Supplied entries below:

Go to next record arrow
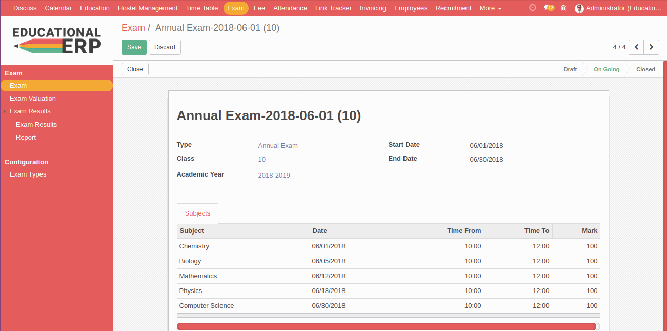The height and width of the screenshot is (331, 667). point(651,47)
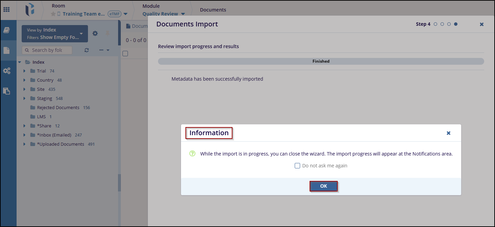Click the Search by folder input field
This screenshot has width=495, height=227.
coord(47,50)
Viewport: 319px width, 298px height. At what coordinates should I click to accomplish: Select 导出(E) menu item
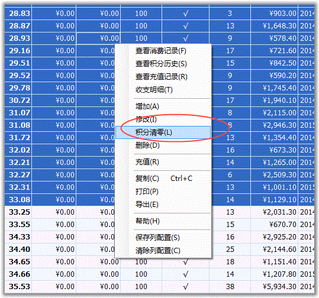163,205
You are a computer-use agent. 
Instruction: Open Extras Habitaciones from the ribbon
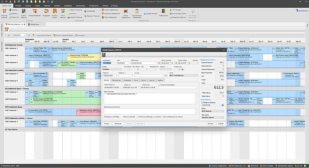point(126,13)
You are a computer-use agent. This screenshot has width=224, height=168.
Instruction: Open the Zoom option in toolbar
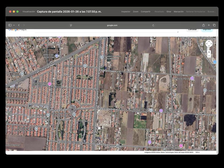pos(135,12)
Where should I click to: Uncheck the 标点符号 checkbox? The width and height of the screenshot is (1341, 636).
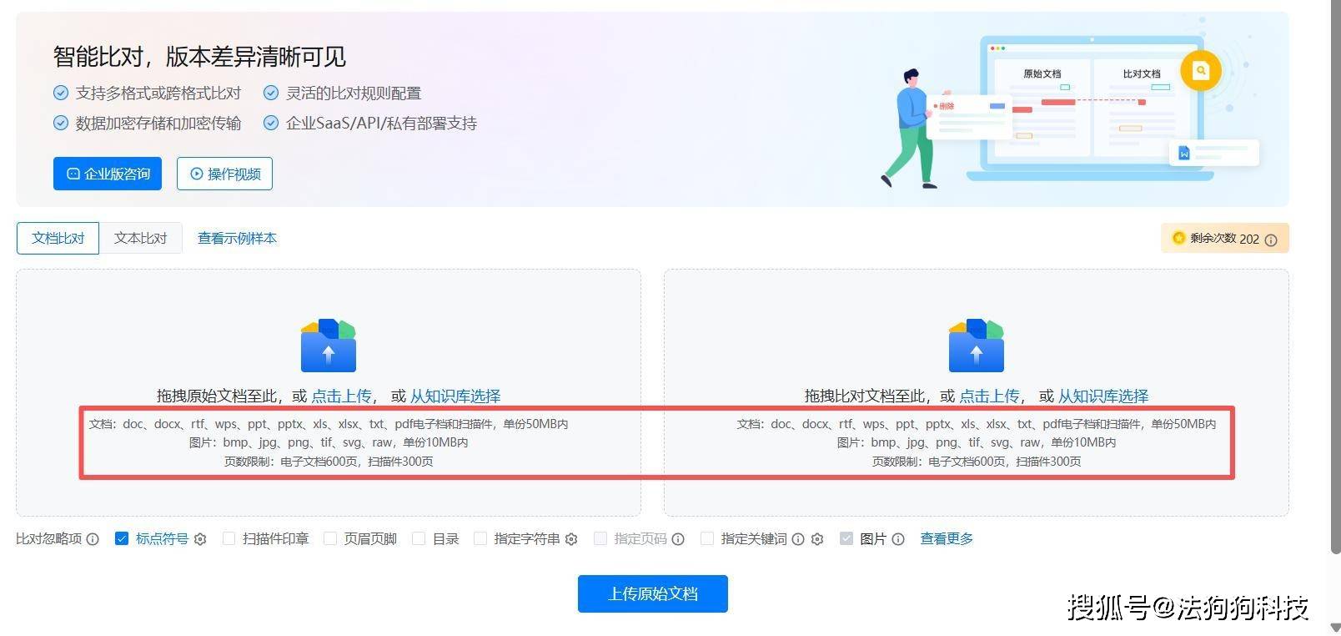(122, 539)
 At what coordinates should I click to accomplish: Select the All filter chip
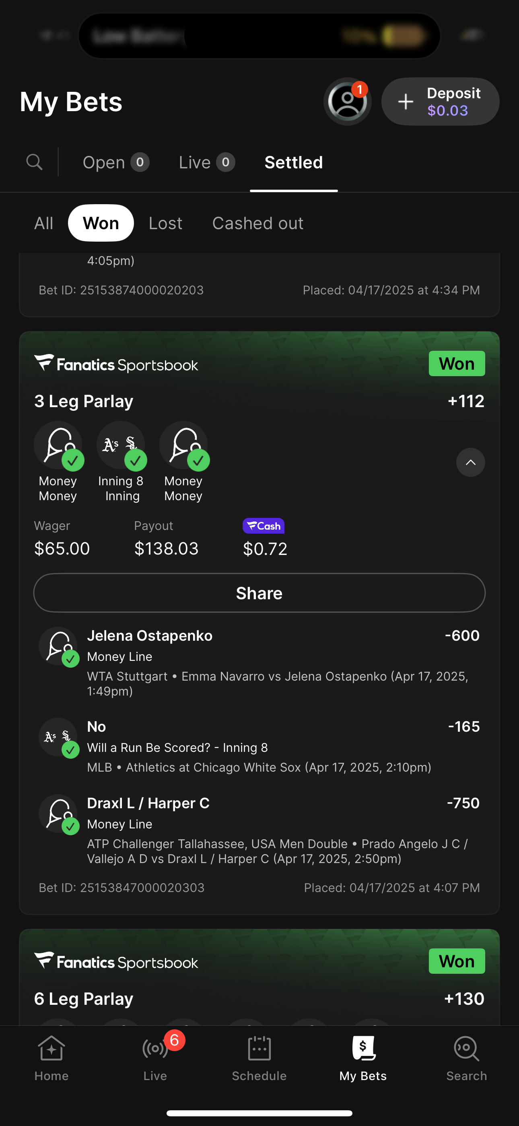pos(44,223)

End of Supplied entries.

About this task >>
Transcribe all the material exactly; skip every image.

Response to the task >>
Go to next record arrow
The height and width of the screenshot is (331, 667). point(651,47)
Click the Search by folder input field
This screenshot has width=495, height=227.
coord(47,50)
Viewport: 319px width, 298px height. At what coordinates should I click to accomplish: Select 导出(E) menu item
163,205
You are a computer-use agent. 
Instruction: Open Extras Habitaciones from the ribbon
point(126,13)
You are a computer-use agent. This screenshot has width=224, height=168.
Instruction: Open the Zoom option in toolbar
pos(135,12)
Where should I click to: Uncheck the 标点符号 checkbox? The width and height of the screenshot is (1341, 636).
(122, 539)
 At what coordinates should I click to accomplish: Select the All filter chip
pos(44,223)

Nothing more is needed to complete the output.